The Road to Las Vegas

This review has been ‘repurposed’ from my other site, theOneliner.com

This documentary focuses on the journey of an American family relocating from Alaska to Las Vegas in search of a better life. The Meltons are by no means a nuclear family, what with the father, Maurice, having a recurring crack cocaine problem. The mother, Vanessa, probably has as many issues given that she keeps taking him back despite him having either wrecked or sold some ridiculous number of cars either while high or to get high. I’m sure it was something like sixteen cars, which is an achievement of sorts, I suppose.

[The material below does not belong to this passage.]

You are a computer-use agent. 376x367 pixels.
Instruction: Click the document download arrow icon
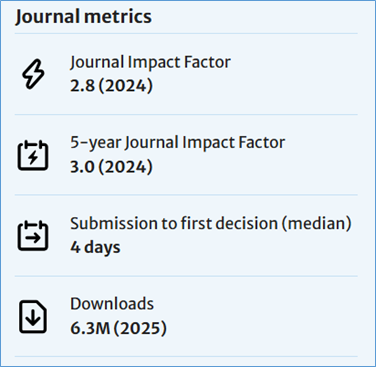(33, 317)
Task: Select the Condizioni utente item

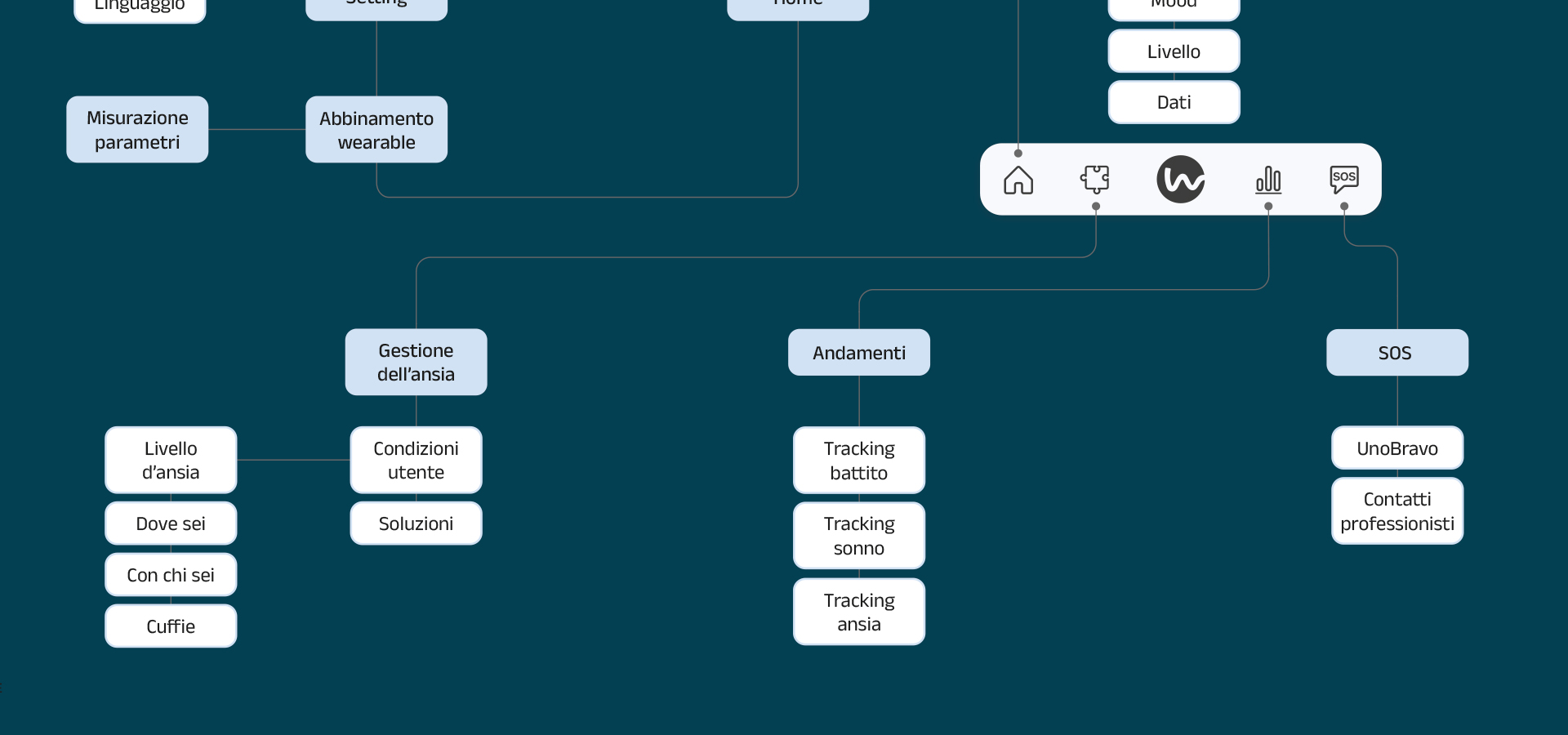Action: (x=416, y=460)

The five years of the family life covered are far from smooth, which while tragic for those involved at least make for reasonably interesting viewing. I was going to say entertainment, but that seems to trivialise the lives of those involved. You know that things aren’t going to be plain sailing from the outset, when Vanessa declares that God told her to move in a dream, which for most people would suggest a course of medication rather than a road trip. Less charitable people than I would suggest that leaving with two hundred odd dollars and having your family, including four kids, live and sleep in a rented car for months would not seem to be particularly responsible. Man, God’s an asshole.

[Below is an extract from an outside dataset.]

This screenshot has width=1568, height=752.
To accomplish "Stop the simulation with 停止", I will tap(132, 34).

Recounting further the events of this would serve little purpose, so I shall leave it at that. While the film is perfectly reasonable, it’s by no means the most probing of documentaries. While it recounts well enough the events, I don’t feel as though I have any particular insights into any of these characters. We don’t explore why Maurice keeps going back to the drugs, or why Vanessa is keeps taking him back. They seem nice enough people, especially their kids, but that’s not really enough reason to put them on a cinema screen.

If I were to go out on a limb, I’d assume that the subtitle of “a story of boom and bust” is supposed to relate this back to American society as a whole, but if that’s accurate then director Jason Massot’s reach has exceeded his grasp. Sure, it’s not a bad film, and there’s some very pretty shots of the landscape taken along the way, but this is little recompense for having little in the way of relevance to the issues that it seeks to explore.

If you find yourself at some point in the future watching this film, then I don’t doubt for a second that it will do nothing to offend your sensibilities and you will pass the time well enough. However it’s really not saying anything that would allow me to recommend you making any effort to put yourself in that position in the first place.